Goddamn if I don't still love every track on Deftones' 2012 (ten years!!!) Koi No Yokan.




Watch:

 

Tobe Hooper's 1981 carnival-themed slasher flick Funhouse just came back to Shudder, and I had forgotten how insane this flick is. The third act climax alone is enough to leave me going, "Jesus, this is totally f*%king coo-coo. If you haven't seen this one - or if like me it'd been a while - it's definitely a good time to revisit.
 


Read:

I spent the latter half of this week completely enraptured by and re-reading the first issue of Kieron Gillen's Immortal X-Men

One of the things I liked least about this new, Krakoan era of the X-books is the change in the portrayal of Mr. Sinister. I have always been a HUGE fan of the old-school Sinister introduced in the Claremont-era of Uncanny, with his limited appearances enhancing his, well, sinister aspect. He reeked of dark schemes and unparalleled violence. Now, however, Sinister almost feels like comedic relief at times, and I experienced a considerable degree of cognitive dissonance at this new persona during HoX/PoX. However, Gillen has changed that with this issue, which is entirely from Sinister's perspective and drops the Godfather of all reveals in the book's final page. I literally exclaimed out loud when I reached the end, and have been picking at the ramifications ever since.

 

I've been so into this, I did something I never do - I took to youtube to try and find people talking about this. (I'll be honest, I'm so tempted to try and restart Drinking with Comics, call it the Immortal Drinking with Comics, and only talk about this, however, there's a host of reasons I can think of not to do that, so I'm staying on the sidelines and listening to others talk. So far, this is the best video I've found.




Playlist:

The Mysterines - Reeling
The Rolling Stones - Sticky Fingers
King Woman - Doubt EP
Cypress Hill - Back in Black
Perturbator - I Am the Night
U2 - The Joshua Tree
U2 - War
Mark Lanegan Band - Blues Funeral
Entropy - Liminal
Deafheaven - Ordinary Corrupt Human Love
Deafheaven - Infinite Granite
Jim Williams - Titane OST
Ministry - Moral Hygiene
David Bowie - Scary Monsters
Ghost - Impera
The Devil's Blood - The Thousandfold Epicentre
Ghost - Infestissumam
The Besnard Lakes - ... Are the Roaring Night
Boy Harsher - Careful
Jackie Wilson - Higher and Higher
Tears for Fears - The Tipping Point
Quicksand - Slip
Deftones - Koi No Yokan




Card:


Past: Making ideas actionable
Present: Continue to work at what I've put in motion
Future: The work isn't enough. This will require an inner guidance, known to most as intuition. 

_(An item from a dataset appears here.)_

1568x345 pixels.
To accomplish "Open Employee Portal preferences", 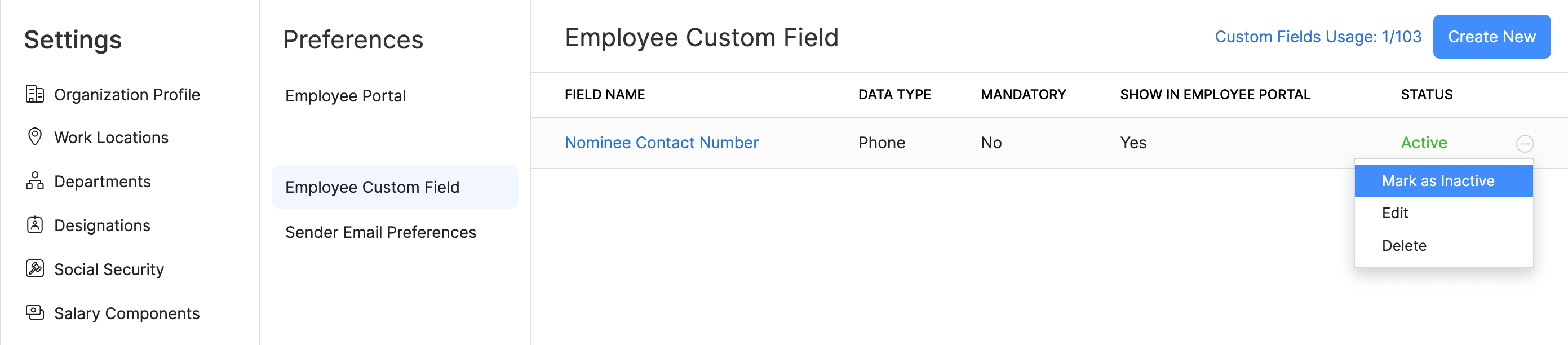I will (345, 96).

Pretty spot-on with what I'm working on, which I believe is soon to reach its conclusion.

Wednesday, April 15, 2020

Isolation: Day 34 Code Orange



Mr. Brown turned me on to Code Orange's new record Underneath a few days ago, and it's been quickly becoming a staple. The album is all over the place as far as textures; so many influences in these guys that, in a way, I feel like they're the bridge between reclaiming some of the cooler elements in late 90s/early 00s metal - most of which was ruined by near constant narcissism and ostentatious infusion of hip hop aesthetics - and bridging those elements with the groove-heavy pioneering of mid-period Sepultura, the speed of and precision of DEP, as well as the latter's occasional penchant for incorporating glitch-like electronic elements.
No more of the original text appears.